**PAGE TEXT:**

--------

June 13, 2021


June 13, 2021

Pastor Jonathan Falwell


Lessons for daily living can come to us from many different directions. Have you almost missed something very important because at first you thought it to be insignificant advice?

We now have slightly more than two weeks left as we finish the Bible in the first six months of 2021—a major commitment for many, but so rewarding! After being in the book of Matthew last week, today we will glean lessons from Mark. Each of the four gospels, though similar in relating the ministry and miracles of Jesus Christ, include His death, burial, and resurrection, but are written to different groups of people or in different ways. Mark focused on Gentile readers and therefore eliminated much of the genealogy and Jewish traditions, as those did not concern them. He presents thirty-five miracles of Jesus, all declaring the Deity of Jesus Christ as the Messiah Israel had been expecting.

Focal Passage: The Book of Mark, Mark 8:1-8

            He is Always Sensitive to Our Needs

  • Read Mark 8:1-8, then re-read verses 1-2. Why was the crowd so engrossed in the teachings of Jesus that they were able to go without food for three days? Why were they not even yet ready to leave?

--------

Carry on the Bible study on Mark above, picking up right after its last sentence.

Dataset entries:
--------

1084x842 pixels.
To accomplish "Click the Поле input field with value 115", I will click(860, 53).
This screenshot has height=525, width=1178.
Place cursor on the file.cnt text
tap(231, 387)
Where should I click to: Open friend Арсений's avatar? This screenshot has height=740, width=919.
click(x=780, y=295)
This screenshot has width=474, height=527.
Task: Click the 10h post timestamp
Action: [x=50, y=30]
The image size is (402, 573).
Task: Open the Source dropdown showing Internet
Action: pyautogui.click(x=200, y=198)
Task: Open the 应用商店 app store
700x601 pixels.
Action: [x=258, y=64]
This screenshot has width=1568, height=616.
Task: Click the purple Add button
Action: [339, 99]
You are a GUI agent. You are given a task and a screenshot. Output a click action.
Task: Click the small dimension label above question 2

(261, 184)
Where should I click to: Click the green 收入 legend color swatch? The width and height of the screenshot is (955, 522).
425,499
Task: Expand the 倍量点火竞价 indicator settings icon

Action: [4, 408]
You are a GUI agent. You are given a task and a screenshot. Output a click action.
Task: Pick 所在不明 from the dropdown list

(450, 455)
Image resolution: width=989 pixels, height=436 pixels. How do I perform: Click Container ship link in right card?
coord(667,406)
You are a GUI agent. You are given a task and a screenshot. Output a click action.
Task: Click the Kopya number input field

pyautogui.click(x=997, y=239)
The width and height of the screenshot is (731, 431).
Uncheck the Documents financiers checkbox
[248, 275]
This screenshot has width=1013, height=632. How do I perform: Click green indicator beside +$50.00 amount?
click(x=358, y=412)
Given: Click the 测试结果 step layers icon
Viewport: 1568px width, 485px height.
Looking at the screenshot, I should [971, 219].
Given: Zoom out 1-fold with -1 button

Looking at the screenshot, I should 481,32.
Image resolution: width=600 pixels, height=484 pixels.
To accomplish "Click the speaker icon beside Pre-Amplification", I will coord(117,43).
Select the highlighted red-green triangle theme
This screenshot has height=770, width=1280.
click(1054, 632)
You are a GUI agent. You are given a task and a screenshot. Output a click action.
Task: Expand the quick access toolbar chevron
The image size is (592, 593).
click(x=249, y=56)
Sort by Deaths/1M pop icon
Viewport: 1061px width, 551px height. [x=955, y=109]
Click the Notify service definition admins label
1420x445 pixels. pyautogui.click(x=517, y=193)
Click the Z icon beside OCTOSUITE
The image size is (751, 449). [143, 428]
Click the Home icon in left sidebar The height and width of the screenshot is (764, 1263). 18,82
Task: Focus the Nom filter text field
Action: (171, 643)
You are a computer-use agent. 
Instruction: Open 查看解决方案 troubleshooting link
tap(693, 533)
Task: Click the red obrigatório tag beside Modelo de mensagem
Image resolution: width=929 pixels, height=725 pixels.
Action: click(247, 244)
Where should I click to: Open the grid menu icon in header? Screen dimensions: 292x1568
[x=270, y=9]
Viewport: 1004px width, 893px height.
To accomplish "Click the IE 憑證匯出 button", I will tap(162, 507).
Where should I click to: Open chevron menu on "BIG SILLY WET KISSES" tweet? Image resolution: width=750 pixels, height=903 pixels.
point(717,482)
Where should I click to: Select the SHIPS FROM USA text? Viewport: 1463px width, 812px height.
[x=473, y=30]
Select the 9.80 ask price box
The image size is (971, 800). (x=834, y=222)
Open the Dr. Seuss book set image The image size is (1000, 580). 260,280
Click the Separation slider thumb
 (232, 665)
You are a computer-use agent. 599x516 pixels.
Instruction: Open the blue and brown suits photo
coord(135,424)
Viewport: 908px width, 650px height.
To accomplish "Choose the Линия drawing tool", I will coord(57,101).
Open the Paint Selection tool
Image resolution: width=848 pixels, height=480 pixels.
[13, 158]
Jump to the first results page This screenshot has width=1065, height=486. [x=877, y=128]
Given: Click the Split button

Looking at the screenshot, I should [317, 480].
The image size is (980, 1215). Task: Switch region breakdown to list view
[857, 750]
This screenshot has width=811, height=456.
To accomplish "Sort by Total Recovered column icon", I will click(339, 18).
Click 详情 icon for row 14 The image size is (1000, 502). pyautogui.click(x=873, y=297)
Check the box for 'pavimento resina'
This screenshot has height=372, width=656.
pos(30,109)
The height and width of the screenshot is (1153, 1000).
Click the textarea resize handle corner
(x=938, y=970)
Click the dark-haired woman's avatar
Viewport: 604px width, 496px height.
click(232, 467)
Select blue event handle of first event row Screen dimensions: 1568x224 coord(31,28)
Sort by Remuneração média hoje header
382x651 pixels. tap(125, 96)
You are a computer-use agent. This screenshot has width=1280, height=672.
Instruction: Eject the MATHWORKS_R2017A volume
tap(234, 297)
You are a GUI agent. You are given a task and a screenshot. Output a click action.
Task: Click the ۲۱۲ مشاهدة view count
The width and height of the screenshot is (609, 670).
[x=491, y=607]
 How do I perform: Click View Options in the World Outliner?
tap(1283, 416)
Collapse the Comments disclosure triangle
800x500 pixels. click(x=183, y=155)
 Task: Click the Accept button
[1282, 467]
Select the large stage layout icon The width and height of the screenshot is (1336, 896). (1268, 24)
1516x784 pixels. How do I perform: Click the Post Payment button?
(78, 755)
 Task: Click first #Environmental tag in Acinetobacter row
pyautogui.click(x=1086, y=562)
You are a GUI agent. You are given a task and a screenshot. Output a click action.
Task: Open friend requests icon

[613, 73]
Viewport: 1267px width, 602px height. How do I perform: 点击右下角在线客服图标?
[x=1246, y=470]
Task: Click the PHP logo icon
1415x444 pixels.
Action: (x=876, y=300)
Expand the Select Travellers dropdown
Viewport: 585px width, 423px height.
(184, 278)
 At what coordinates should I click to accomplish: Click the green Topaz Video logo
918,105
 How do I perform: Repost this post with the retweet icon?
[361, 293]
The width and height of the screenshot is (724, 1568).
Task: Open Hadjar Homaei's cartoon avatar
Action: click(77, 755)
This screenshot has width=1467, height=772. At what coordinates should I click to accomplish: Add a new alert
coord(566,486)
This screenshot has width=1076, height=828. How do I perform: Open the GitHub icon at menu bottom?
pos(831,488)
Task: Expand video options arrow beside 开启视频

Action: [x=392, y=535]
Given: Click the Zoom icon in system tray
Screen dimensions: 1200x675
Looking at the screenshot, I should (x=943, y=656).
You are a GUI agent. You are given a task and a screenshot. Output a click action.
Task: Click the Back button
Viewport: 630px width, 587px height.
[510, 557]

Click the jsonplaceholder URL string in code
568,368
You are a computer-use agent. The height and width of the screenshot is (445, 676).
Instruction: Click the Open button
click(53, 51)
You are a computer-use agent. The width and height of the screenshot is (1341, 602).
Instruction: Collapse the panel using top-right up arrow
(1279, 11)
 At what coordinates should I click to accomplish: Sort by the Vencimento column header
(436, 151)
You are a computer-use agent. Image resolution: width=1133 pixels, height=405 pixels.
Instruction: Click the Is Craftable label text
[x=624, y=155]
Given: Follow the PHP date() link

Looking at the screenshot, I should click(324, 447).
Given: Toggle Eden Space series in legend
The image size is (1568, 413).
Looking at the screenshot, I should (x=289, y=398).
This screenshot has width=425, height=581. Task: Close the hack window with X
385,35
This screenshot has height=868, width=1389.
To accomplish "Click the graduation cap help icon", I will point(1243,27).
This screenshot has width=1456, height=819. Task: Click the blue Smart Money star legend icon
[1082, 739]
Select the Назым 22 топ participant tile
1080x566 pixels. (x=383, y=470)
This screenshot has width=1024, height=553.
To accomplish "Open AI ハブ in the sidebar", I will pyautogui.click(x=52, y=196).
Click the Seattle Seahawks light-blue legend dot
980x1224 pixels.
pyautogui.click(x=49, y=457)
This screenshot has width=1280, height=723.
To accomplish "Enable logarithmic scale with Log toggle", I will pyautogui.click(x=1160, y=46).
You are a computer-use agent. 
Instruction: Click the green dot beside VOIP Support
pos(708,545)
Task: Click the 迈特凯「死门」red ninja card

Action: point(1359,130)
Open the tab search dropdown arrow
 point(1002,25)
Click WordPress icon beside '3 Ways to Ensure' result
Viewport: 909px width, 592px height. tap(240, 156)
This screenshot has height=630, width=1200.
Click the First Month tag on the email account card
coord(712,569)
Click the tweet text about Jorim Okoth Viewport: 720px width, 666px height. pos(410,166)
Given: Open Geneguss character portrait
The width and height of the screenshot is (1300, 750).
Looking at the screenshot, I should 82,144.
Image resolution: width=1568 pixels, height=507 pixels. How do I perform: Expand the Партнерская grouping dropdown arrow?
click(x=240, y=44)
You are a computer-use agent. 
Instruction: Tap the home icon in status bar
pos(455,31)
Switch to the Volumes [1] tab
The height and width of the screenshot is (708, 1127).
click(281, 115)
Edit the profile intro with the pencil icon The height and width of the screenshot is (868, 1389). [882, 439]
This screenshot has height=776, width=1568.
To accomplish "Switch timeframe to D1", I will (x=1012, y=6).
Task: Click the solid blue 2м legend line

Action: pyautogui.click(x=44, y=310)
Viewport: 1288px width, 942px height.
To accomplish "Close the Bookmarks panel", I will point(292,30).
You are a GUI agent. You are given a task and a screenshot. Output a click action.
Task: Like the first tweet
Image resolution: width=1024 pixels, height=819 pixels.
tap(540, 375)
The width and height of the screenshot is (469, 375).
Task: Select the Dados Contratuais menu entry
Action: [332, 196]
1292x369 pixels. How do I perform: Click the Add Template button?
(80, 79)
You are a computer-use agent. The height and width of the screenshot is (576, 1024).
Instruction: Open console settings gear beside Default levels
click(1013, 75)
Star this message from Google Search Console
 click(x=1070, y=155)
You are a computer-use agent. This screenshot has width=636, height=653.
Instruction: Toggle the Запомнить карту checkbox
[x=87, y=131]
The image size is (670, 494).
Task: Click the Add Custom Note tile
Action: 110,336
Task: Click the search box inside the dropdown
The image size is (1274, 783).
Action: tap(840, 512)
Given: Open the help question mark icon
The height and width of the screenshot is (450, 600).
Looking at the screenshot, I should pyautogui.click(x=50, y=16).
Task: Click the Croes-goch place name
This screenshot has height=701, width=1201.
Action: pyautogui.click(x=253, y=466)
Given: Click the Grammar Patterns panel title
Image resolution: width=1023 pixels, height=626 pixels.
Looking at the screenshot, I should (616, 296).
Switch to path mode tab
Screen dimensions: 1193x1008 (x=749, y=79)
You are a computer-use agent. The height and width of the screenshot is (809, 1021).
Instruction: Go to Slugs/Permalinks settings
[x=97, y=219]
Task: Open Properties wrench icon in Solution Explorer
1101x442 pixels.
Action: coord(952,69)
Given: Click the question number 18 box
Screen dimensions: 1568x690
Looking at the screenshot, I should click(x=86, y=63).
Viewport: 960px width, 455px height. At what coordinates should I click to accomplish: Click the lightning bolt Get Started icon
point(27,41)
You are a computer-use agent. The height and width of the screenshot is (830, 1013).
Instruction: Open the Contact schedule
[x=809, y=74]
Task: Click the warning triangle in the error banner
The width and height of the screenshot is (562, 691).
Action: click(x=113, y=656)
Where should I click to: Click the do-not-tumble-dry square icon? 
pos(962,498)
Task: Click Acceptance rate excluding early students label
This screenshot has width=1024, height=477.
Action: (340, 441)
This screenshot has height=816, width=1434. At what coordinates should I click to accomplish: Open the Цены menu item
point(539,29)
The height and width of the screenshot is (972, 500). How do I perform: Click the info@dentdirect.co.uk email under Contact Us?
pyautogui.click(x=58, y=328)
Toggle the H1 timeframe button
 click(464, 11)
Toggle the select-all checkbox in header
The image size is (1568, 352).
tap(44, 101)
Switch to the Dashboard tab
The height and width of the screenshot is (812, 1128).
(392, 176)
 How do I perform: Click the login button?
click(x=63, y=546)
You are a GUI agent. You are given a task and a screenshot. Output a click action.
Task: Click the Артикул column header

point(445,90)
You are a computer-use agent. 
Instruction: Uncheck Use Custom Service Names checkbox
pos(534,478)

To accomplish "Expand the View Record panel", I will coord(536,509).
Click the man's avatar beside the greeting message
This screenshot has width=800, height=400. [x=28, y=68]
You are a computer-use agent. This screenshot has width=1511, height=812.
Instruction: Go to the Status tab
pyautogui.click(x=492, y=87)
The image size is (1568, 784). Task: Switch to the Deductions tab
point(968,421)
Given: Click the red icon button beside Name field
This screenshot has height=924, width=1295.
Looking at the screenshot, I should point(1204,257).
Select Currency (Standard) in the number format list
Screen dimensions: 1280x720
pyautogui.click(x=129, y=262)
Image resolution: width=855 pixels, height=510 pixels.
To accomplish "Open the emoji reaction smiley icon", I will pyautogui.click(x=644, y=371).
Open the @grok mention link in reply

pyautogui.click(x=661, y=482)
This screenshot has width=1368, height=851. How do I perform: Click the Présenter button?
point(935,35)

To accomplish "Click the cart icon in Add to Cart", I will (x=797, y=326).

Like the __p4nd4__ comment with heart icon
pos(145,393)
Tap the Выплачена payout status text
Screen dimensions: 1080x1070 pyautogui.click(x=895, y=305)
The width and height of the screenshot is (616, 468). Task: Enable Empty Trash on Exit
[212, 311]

--------

**ANSWER SPACE:**
  • In Mark 6:35 who called attention to the crowd’s need for food? Who mentions it here in chapter 8? Why did the disciples not need to bring the plight of the crowd to Jesus’ attention? Why did Jesus have “compassion” for the crowd?
  • Do you recall a time when you’ve been moved with compassion for someone? Can you share? Have you ever consciously desired to be more aware of the needs of people you meet? If so, what did you do?
  • Do you sometimes feel that Jesus is not aware of your needs when you are in a situation that seems urgent to you? Have you ever felt like He’s forgotten you?
  • Do you constantly examine your faith to remind yourself that Jesus knows and cares about your every need even before you ask?

We Are All Too Quick to Forget

  • Read Mark 8:4. When is a time you recall asking a question that you later felt like could have taken a prize for “World’s Dumbest”?
  • How could the disciples have forgotten the recent miracle of feeding the 5,000 men? How do you think they felt when they asked Jesus where to go for food?
  • Read Mk. 4:35-41. What was the truth the disciples were slowly accepting?
  • How are some of the ways Jesus Christ has been faithful in taking care of you? When was the last time you felt He did not meet a certain need when you thought it was critical? What did you conclude?

He Is Always Quick to Remind Us of His Faithfulness

  • Read Mark 8:5. When Jesus asked this of the disciples, do you think they were reminded of the other similar miracle? Read Mark 6:38. How would you have felt to have just replayed this scenario? Do we remind those we love that we “just had this conversation…” and perhaps speak with impatience or sarcasm? Why does Jesus not get impatient at our slowness of heart? Read Psalm 103:14.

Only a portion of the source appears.